CreateNodeSchemaAsync is idempotent — running it on a workspace that already has the schema is a no-op. Always call it at startup so deployments don't drift.

Step 2: define the pure mapping function

The mapping function is the bit you'll change most often. Keep it free of I/O so unit tests don't need a workspace.
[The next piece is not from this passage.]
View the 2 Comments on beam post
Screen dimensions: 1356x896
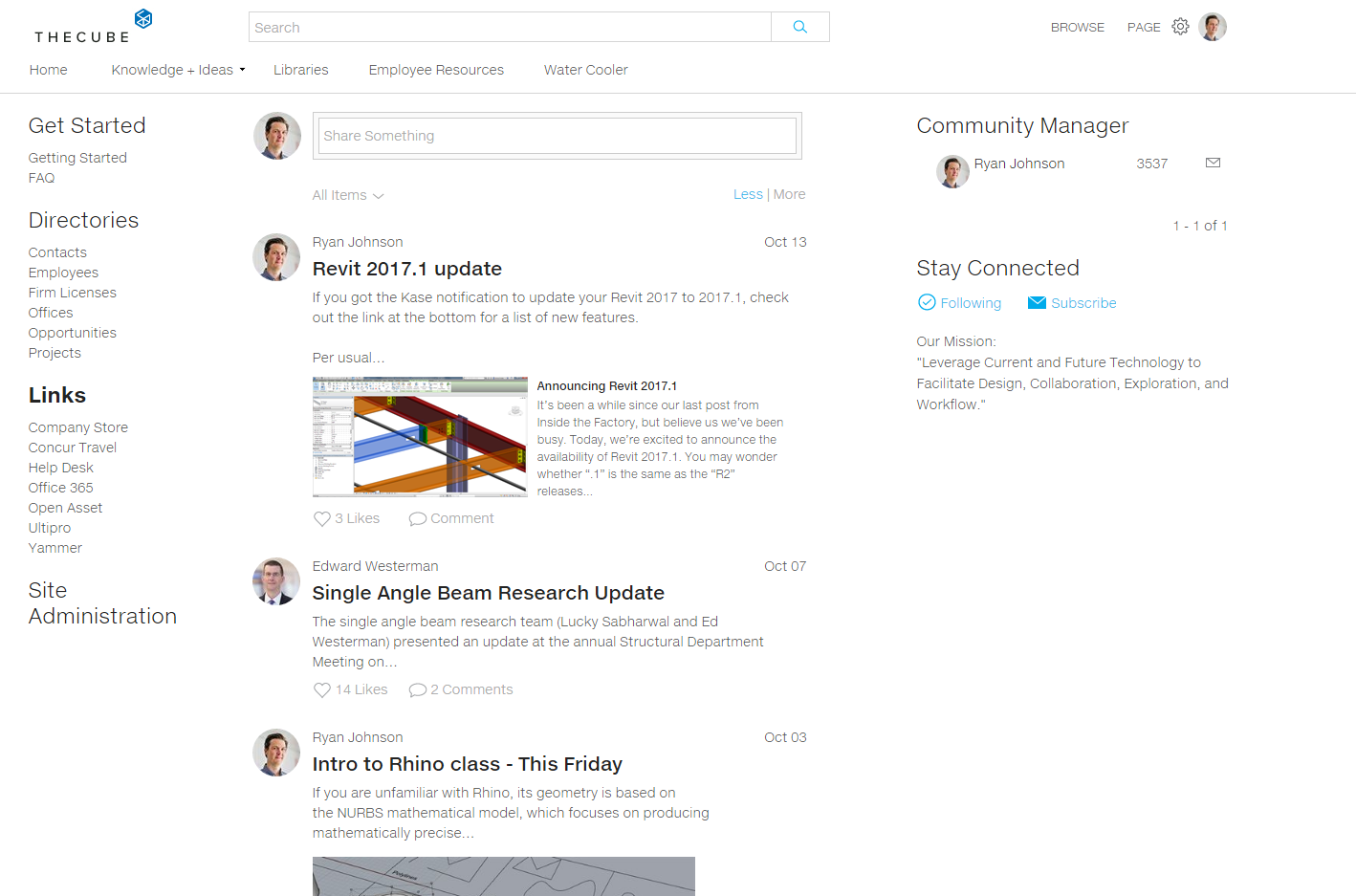coord(461,689)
static void MapCase(SafeGraph graph, SourceCase src, Node statusNode, Node? deviceNode)
{
    var caseNode = graph.AddOrUpdate(new Nodes.SupportCase
    {
        Id      = src.ReferenceNumber,
        Summary = src.Summary,
        Content = src.Content,
        Time    = src.OpenedAt,
    });

    graph.Link(caseNode, statusNode, Edges.HasStatus, Edges.OfStatus);
    if (deviceNode is not null)
        graph.Link(caseNode, deviceNode, Edges.ForDevice, Edges.HasSupportCase);

    var i = 0;
    foreach (var message in src.Messages)
    {
        var msgNode = graph.AddOrUpdate(new Nodes.SupportCaseMessage
        {
            Id   = $"{src.ReferenceNumber}#{i++}",   // stable, hash-free key
            Body = message.Body,
            Time = message.Time,
        });
        graph.Link(caseNode, msgNode, Edges.HasMessage, Edges.OfCase);
    }
}

The key choices here:

  • AddOrUpdate keeps the case's Summary / Content in sync if the source mutates them.
  • Link takes both edge names so traversal works from either end.
  • Id = $"{src.ReferenceNumber}#{i}" makes the message node deterministic across re-runs.

Step 3: ingest ACLs alongside the data

If the source has permissions, mirror them at ingest time — bolting ACLs on later means a window where data is searchable but unprotected.

// One-time team setup (idempotent).
var supportTeam = await graph.CreateTeamAsync("Tier-2 Support");

foreach (var member in src.AssignedAgents)
{
    var user = await graph.CreateUserAsync(member.Login, member.Email, member.FirstName, member.LastName);
    graph.AddUserToTeam(user, supportTeam);
}

// Mirror source ACL onto the case.
graph.RestrictAccessToTeam(caseNode, supportTeam);
foreach (var watcher in src.IndividualWatchers)
{
    var watcherUser = await graph.CreateUserAsync(watcher.Login, watcher.Email, watcher.FirstName, watcher.LastName);
    graph.RestrictAccessToUser(caseNode, watcherUser);
}

After this:

  • A query made through Graph.CreateSearchAsUserAsync(request, userUID) will only return cases the user has access to.
  • Direct admin queries (Graph.CreateSearchAsync(request)) still see everything — that's intentional for batch / debugging code.

See Permission-aware search for the query-time half of this pattern.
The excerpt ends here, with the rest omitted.